**EXERCISE INSTRUCTIONS:** Rewrite the rows from the line containing "Image resolution: width=358" through the line containing "(463, 392)." as a numbered list, omitting any blank lines.

**DATA PROVIDED:**
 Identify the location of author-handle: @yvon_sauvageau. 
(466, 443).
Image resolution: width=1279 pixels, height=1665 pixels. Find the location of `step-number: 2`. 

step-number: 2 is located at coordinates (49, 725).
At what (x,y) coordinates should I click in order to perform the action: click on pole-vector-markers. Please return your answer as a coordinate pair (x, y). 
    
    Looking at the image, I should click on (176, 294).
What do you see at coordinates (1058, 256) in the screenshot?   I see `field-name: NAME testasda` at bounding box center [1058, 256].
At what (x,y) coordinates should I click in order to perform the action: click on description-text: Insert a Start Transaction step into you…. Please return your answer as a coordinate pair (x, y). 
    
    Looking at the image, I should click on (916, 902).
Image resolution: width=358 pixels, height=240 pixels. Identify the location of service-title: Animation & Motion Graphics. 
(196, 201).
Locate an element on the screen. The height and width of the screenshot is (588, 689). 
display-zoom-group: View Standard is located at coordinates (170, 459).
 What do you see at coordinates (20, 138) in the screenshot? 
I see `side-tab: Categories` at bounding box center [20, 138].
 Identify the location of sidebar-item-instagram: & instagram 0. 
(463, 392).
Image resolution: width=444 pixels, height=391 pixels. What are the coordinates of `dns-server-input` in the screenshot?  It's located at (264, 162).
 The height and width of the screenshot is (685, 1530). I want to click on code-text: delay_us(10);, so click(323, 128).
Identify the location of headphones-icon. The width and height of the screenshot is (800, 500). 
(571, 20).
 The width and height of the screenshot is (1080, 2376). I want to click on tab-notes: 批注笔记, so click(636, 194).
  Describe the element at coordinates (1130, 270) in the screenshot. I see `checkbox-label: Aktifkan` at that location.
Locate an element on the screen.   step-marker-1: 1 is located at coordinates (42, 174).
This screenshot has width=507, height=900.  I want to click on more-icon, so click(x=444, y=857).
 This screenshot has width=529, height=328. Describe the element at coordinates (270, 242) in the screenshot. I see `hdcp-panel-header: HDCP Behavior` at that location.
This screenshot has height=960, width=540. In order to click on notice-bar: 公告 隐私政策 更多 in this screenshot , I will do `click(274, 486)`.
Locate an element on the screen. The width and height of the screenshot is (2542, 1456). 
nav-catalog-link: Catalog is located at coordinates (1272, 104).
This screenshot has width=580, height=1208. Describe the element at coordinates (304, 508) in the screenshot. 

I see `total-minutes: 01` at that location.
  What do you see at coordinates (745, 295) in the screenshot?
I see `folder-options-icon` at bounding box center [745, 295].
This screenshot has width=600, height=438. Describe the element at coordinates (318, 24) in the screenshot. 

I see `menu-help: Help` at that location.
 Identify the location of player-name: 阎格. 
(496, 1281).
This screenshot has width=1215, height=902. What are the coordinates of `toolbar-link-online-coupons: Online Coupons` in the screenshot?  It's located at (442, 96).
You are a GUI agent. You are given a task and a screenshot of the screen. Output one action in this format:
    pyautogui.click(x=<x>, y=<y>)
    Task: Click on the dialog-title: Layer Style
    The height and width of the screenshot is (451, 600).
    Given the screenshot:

**SOLUTION FOR THIS EXERCISE:**
1. Image resolution: width=358 pixels, height=240 pixels. Identify the location of service-title: Animation & Motion Graphics. 
2. (196, 201).
3. Locate an element on the screen. The height and width of the screenshot is (588, 689). 
4. display-zoom-group: View Standard is located at coordinates (170, 459).
5.  What do you see at coordinates (20, 138) in the screenshot? 
6. I see `side-tab: Categories` at bounding box center [20, 138].
7.  Identify the location of sidebar-item-instagram: & instagram 0. 
8. (463, 392).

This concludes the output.